Can you reproduce, word for word, the rows below from the one containing "coordinates (22, 184)." through the one containing "This screenshot has width=1916, height=944."?
○ ○ ○ ○
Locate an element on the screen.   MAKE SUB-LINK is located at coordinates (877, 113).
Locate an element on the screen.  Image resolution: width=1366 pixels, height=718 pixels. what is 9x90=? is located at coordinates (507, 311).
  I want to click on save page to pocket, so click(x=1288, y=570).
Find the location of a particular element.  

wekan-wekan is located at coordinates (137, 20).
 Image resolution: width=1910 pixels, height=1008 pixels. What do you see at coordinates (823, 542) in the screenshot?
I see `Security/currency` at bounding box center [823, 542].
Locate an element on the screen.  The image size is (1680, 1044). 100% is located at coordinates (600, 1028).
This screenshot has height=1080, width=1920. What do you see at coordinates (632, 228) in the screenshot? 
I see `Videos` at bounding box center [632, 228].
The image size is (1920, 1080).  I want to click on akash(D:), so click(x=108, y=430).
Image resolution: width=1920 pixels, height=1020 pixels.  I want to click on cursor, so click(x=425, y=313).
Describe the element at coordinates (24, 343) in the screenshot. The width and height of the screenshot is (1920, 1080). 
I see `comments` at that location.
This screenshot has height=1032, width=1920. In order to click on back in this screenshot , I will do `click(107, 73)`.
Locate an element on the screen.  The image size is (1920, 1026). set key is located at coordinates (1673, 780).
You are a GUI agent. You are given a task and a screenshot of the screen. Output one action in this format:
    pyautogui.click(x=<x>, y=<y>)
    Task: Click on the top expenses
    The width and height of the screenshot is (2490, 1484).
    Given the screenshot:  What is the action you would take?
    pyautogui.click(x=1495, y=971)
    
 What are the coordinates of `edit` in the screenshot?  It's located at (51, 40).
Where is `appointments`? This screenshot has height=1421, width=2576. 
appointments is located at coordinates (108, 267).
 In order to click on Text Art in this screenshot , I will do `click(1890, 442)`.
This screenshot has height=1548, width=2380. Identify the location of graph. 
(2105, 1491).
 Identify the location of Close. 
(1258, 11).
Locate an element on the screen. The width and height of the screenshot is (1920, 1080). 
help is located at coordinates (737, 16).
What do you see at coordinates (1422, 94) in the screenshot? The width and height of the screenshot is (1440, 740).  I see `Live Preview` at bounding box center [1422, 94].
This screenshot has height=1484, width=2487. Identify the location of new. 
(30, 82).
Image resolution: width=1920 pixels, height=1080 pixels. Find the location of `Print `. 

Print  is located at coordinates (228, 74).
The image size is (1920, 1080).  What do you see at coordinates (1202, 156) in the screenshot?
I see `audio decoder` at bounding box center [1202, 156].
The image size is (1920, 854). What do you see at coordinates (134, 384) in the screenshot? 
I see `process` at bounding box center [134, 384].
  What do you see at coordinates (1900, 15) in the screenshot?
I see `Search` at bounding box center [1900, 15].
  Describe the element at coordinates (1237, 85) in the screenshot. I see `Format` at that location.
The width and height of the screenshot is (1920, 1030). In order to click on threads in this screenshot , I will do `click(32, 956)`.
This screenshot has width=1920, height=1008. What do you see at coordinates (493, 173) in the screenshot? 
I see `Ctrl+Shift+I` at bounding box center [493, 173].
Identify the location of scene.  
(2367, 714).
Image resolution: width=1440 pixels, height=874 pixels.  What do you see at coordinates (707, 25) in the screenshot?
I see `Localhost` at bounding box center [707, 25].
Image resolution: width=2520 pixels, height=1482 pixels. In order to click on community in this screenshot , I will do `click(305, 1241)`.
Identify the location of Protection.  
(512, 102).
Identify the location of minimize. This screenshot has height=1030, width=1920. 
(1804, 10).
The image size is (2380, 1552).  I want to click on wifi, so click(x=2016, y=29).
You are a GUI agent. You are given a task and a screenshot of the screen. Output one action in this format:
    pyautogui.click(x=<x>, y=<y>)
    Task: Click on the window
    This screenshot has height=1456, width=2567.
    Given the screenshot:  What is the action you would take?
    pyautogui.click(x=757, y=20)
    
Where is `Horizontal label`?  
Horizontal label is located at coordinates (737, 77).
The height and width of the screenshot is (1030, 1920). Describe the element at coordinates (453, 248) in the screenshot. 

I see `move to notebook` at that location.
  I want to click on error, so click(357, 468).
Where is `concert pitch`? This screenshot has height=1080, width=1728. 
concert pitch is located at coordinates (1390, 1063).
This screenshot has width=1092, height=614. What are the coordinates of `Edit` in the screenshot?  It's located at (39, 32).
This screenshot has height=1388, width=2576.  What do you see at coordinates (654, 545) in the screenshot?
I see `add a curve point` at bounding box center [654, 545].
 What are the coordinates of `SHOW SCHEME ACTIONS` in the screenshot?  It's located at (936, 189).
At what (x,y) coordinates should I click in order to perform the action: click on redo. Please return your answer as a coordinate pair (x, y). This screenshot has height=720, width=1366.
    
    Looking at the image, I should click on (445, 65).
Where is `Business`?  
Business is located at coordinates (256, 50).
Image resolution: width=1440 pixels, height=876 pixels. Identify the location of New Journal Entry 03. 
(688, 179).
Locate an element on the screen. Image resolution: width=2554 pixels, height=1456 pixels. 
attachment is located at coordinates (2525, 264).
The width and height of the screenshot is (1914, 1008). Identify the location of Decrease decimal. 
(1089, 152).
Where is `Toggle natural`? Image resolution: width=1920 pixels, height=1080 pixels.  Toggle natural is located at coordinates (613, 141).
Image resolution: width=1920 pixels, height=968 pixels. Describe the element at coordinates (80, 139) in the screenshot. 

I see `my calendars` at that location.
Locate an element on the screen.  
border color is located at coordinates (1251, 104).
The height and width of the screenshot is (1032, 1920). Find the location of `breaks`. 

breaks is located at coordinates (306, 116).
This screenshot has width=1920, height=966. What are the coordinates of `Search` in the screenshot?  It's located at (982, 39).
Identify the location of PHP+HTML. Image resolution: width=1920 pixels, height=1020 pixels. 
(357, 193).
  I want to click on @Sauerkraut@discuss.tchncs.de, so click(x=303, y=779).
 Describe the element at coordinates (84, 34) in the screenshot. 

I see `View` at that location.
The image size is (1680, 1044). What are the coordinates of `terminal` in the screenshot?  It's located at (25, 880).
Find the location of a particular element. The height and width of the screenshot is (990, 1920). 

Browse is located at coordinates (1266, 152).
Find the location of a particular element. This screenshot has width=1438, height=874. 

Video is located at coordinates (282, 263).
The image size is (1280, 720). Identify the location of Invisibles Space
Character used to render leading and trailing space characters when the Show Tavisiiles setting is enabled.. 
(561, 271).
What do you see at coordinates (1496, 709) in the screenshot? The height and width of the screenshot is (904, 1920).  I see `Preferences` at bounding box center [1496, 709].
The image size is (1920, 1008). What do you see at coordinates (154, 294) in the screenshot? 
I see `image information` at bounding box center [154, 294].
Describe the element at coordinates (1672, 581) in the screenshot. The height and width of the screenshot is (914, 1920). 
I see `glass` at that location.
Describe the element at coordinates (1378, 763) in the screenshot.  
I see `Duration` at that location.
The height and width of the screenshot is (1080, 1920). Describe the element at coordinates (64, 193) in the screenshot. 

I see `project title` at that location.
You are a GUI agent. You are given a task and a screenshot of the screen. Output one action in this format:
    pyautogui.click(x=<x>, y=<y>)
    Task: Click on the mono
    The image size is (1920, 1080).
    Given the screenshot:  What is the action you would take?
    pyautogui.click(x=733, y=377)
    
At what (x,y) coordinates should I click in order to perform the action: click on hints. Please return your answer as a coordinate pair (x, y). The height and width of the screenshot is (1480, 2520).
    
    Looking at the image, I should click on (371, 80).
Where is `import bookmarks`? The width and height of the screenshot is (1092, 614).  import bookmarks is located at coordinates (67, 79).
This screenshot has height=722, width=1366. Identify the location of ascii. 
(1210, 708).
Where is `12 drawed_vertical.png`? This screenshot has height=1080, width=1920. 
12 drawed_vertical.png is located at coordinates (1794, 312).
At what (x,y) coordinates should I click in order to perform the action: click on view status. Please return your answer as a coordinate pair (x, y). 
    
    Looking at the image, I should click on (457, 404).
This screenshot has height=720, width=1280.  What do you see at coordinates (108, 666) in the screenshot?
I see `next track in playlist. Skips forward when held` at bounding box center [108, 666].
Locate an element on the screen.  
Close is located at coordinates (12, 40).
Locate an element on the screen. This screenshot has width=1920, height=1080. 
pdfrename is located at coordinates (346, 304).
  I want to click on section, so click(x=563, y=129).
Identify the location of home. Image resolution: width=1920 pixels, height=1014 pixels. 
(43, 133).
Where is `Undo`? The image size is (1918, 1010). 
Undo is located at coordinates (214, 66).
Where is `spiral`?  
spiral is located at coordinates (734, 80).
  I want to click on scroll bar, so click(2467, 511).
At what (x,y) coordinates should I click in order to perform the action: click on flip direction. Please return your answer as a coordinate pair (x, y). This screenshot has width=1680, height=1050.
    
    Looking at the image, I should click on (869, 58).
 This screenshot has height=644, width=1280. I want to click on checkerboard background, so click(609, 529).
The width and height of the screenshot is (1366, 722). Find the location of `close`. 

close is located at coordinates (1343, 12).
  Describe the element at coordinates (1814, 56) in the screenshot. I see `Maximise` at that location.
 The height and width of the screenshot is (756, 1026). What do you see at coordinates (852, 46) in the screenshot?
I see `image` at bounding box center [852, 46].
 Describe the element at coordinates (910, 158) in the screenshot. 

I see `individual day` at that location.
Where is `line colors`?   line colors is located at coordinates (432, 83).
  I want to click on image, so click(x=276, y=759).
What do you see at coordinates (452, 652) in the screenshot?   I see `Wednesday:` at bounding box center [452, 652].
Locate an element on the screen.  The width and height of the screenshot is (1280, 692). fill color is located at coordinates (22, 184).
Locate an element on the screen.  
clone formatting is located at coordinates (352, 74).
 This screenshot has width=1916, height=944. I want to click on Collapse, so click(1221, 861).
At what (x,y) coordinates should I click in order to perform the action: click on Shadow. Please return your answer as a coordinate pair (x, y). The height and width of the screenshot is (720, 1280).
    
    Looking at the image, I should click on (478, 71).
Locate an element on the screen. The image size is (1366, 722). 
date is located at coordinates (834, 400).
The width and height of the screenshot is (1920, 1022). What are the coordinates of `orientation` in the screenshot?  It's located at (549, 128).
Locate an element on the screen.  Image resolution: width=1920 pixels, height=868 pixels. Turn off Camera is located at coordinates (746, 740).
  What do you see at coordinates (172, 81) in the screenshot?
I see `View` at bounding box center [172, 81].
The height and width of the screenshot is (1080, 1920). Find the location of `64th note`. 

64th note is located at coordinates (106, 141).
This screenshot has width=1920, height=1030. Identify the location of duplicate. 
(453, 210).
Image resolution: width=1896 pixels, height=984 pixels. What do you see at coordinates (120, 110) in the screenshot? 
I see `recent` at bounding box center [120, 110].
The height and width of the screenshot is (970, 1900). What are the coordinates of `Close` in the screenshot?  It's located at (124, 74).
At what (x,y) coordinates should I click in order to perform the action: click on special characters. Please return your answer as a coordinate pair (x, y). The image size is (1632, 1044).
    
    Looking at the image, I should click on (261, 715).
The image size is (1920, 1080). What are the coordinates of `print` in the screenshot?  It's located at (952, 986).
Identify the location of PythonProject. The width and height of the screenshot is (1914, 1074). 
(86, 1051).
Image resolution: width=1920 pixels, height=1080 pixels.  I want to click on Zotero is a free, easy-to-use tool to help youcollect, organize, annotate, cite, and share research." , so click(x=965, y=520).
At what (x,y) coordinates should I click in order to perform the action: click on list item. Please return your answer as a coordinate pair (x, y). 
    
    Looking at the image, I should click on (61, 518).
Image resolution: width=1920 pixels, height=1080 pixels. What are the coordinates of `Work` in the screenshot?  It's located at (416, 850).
○ ○ ○ ○
• **Complete response**
Locate an element on the screen.  The width and height of the screenshot is (1280, 692). fill color is located at coordinates (22, 184).
Locate an element on the screen.  
clone formatting is located at coordinates (352, 74).
 This screenshot has width=1916, height=944. I want to click on Collapse, so click(1221, 861).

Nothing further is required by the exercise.